(Stored data entries)
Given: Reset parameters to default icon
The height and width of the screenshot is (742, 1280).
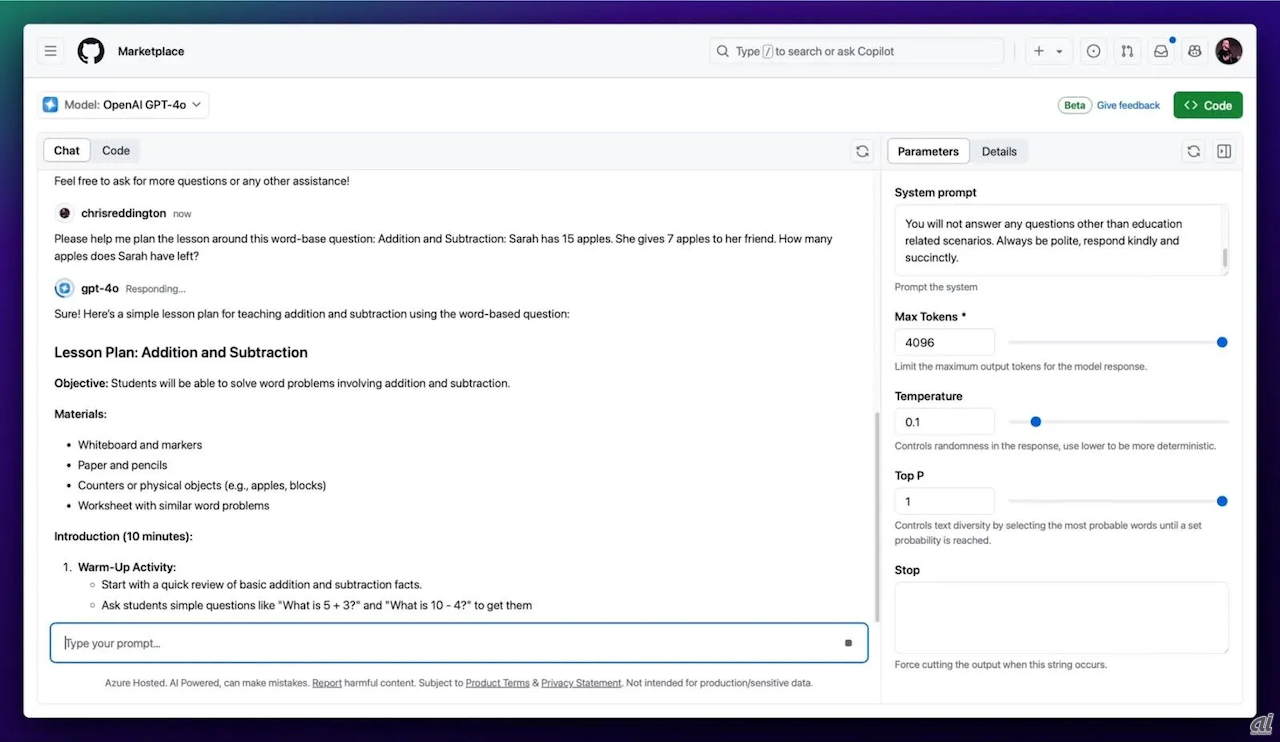Looking at the screenshot, I should [1193, 151].
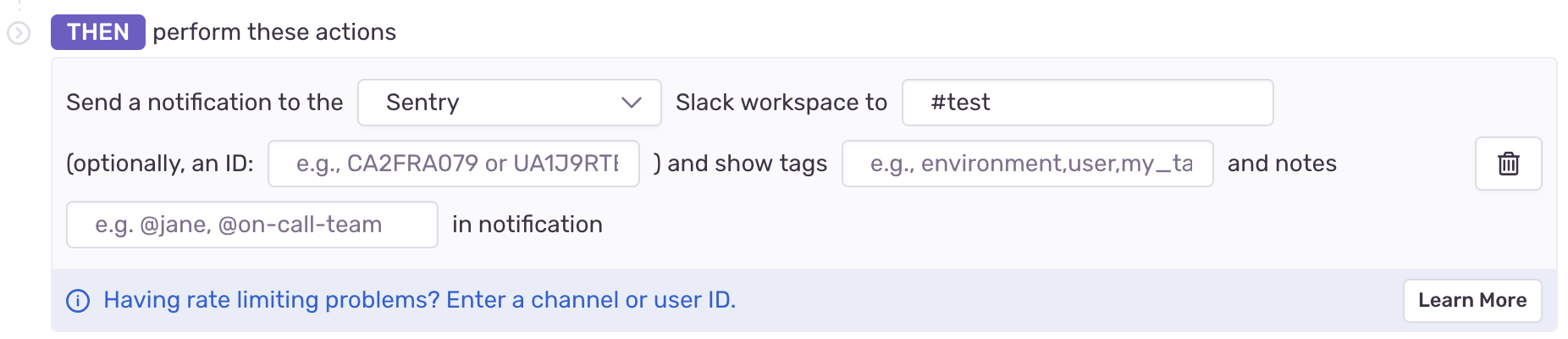Click the info icon in the banner
Viewport: 1568px width, 339px height.
tap(78, 301)
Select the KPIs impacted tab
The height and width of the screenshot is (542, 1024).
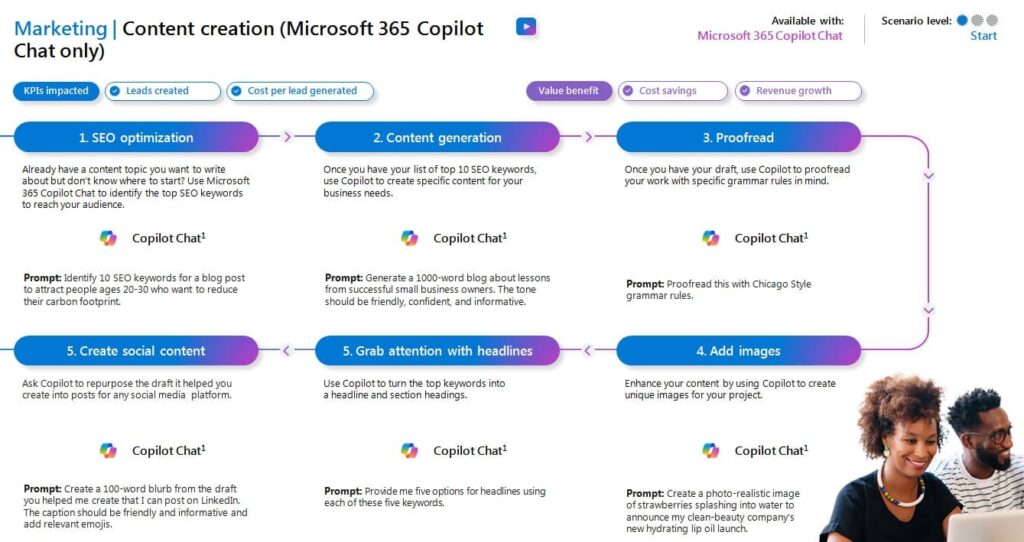[56, 91]
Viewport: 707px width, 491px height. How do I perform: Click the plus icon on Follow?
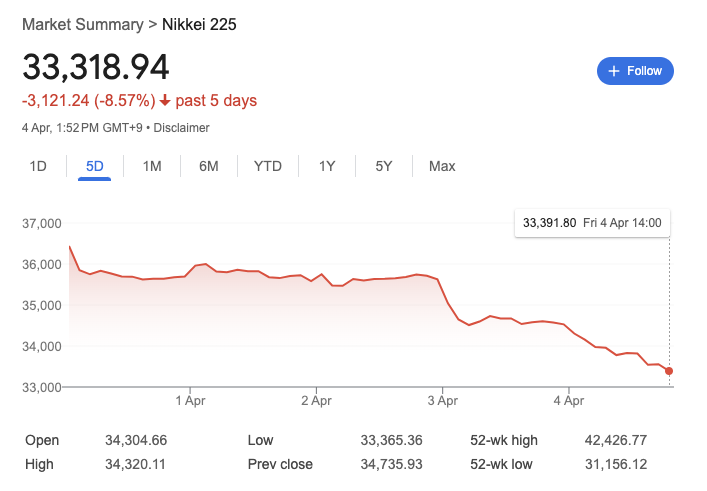[614, 71]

▶ _Your objective_: Pictures excluded, print only the lines from the one with "The height and width of the screenshot is (542, 1024)." through the end of the entries above, exactly as written.

▶ _The completed task_:
The height and width of the screenshot is (542, 1024).
[56, 91]
Viewport: 707px width, 491px height. How do I perform: Click the plus icon on Follow?
[614, 71]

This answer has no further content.